Profile: Exposure to interest rate risk

The interest rate profile of the Group’s interest-bearing financial instruments as reported to the management of the Group is as follows. (IFRS 7 40)

(Amounts in EUR ‘000)

Nominal amount

Fixed-rate instruments

2019

2018

Financial assets

2,554

2,629

Financial liabilities IFRS 7 interest rate risk disclosure example

-15,793

-10,522

IFRS 7 interest rate risk disclosure example IFRS 7 interest rate risk disclosure example

-13,239

-7,893

Effect of interest rate swaps IFRS 7 interest rate risk disclosure example

-7,000

-7,500

IFRS 7 interest rate risk disclosure example IFRS 7 interest rate risk disclosure example

-21,239

-15,393

Variable-rate instruments IFRS 7 interest rate risk disclosure example

Financial liabilities IFRS 7 interest rate risk disclosure example

-10,086

-14,055

Effect of interest rate swaps IFRS 7 interest rate risk disclosure example

8,000

7,500

IFRS 7 interest rate risk disclosure example IFRS 7 interest rate risk disclosure example

-2,086

-6,555

Fair value sensitivity analysis for fixed-rate instrumentsFair value sensitivity analysis

The Group does not account for any fixed-rate financial assets or financial liabilities, at FVTPL, and the Group does not designate derivatives (interest rate swaps) as hedging instruments under a fair value hedge accounting model.

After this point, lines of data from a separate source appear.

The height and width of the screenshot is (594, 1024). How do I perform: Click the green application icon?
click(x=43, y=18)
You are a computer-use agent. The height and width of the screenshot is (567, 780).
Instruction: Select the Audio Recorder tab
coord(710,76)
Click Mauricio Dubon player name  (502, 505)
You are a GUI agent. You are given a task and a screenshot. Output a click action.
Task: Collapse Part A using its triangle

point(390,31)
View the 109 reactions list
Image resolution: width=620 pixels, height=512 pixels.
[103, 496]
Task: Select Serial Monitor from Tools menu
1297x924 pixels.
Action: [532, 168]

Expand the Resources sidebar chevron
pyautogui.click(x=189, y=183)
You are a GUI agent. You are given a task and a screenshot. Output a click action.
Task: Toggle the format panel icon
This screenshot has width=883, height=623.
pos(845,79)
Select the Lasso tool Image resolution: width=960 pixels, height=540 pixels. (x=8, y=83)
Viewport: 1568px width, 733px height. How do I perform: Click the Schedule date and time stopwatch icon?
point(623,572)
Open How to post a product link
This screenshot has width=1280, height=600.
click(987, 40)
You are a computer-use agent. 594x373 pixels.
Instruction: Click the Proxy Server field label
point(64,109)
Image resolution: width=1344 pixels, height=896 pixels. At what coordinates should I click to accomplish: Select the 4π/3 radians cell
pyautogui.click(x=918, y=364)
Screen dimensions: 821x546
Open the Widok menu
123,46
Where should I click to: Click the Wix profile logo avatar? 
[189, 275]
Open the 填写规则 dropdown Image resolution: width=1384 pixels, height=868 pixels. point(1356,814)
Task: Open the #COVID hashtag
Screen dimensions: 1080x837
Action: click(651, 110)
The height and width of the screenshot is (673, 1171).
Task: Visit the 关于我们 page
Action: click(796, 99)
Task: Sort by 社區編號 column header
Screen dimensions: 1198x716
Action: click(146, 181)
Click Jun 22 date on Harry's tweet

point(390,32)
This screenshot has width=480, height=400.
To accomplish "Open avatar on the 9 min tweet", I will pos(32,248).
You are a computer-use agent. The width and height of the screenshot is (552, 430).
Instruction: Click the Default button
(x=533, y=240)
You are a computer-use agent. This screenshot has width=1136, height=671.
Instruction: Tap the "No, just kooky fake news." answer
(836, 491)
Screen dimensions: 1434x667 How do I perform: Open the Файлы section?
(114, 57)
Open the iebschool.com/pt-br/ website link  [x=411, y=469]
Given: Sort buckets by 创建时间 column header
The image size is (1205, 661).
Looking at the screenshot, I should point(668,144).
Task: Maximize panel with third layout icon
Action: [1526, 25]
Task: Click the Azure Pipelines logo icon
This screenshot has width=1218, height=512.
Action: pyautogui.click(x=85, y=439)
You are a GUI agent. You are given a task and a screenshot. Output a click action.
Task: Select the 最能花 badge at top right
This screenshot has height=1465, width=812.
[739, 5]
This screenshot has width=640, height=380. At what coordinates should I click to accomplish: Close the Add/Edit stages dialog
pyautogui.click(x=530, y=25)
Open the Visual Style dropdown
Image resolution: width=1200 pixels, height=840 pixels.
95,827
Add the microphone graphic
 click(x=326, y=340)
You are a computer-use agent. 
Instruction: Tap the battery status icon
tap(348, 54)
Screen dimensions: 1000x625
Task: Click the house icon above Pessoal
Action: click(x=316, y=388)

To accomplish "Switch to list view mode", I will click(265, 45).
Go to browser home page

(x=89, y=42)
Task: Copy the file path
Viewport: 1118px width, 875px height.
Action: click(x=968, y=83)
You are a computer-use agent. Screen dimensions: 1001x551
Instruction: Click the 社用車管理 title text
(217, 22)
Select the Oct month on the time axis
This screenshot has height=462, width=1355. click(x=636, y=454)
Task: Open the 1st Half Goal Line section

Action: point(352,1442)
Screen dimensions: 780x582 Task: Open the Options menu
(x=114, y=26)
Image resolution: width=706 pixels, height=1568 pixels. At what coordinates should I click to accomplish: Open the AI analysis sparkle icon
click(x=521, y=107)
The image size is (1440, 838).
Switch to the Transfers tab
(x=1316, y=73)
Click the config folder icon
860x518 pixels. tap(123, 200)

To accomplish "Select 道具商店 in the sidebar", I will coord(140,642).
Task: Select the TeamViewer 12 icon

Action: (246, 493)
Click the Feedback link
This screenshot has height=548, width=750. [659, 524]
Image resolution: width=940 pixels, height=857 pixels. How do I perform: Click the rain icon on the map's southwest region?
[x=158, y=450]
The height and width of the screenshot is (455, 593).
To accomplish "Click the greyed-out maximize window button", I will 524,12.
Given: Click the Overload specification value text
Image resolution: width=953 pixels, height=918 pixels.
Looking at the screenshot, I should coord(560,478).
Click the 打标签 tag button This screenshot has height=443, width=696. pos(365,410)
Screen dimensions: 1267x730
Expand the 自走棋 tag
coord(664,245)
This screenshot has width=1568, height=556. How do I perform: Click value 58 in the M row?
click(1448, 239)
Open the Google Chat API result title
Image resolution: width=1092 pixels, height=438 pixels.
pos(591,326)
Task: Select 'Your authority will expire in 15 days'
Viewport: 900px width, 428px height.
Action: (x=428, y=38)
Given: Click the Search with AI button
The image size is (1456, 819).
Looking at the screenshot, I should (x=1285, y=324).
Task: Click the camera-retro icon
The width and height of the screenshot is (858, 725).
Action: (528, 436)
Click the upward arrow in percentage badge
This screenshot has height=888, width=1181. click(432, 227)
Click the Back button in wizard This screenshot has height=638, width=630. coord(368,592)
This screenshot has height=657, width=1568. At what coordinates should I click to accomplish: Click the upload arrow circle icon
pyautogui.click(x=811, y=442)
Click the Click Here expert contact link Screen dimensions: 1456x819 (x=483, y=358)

Therefore, a change in interest rates at the reporting date would not affect profit or loss.

Something else -   Currency risk

A change of 100 basis points in interest rates would have increased or decreased equity by €65 thousand after tax (2018: €66 thousand). This analysis assumes that all other variables, in particular foreign currency exchange rates, remain constant.

Cash flow sensitivity analysis for variable-rate instruments

A reasonably possible change of 100 basis points in interest rates at the reporting date would have increased (decreased) equity and profit or loss by the amounts shown below. This analysis assumes that all other variables, in particular foreign currency exchange rates, remain constant. (IFRS 7 40)

IFRS 7 interest rate risk disclosure example

IFRS 7 interest rate risk disclosure example

IFRS 7 interest rate risk disclosure example

IFRS 7 interest rate risk disclosure example

Profit or loss

Equity, net of tax

100 bp

increase

100 bp

decrease

100 bp

increase

100 bp

decrease

31/12/19 IFRS 7 interest rate risk disclosure example

Variable-rate instruments IFRS 7 interest rate risk disclosure example

-66

66

Interest rate swaps IFRS 7 interest rate risk disclosure example

61

-61

310

-302

Cash flow sensitivity (net) IFRS 7 interest rate risk disclosure example

-5

5

310

-302

IFRS 7 interest rate risk disclosure example banner3

31/12/19 IFRS 7 interest rate risk disclosure example

Variable-rate instruments IFRS 7 interest rate risk disclosure example

-142

142

Interest rate swaps IFRS 7 interest rate risk disclosure example

61

-61

280

-275

Cash flow sensitivity (net) IFRS 7 interest rate risk disclosure example

-81

81

280

-275

IFRS 7 interest rate risk disclosure example

Annualreporting provides financial reporting narratives using IFRS keywords and terminology for free to students and others interested in financial reporting. The information provided on this website is for general information and educational purposes only and should not be used as a substitute for professional advice. Use at your own risk. Annualreporting is an independent website and it is not affiliated with, endorsed by, or in any other way associated with the IFRS Foundation. For official information concerning IFRS Standards, visit IFRS.org or the local representative in your jurisdiction.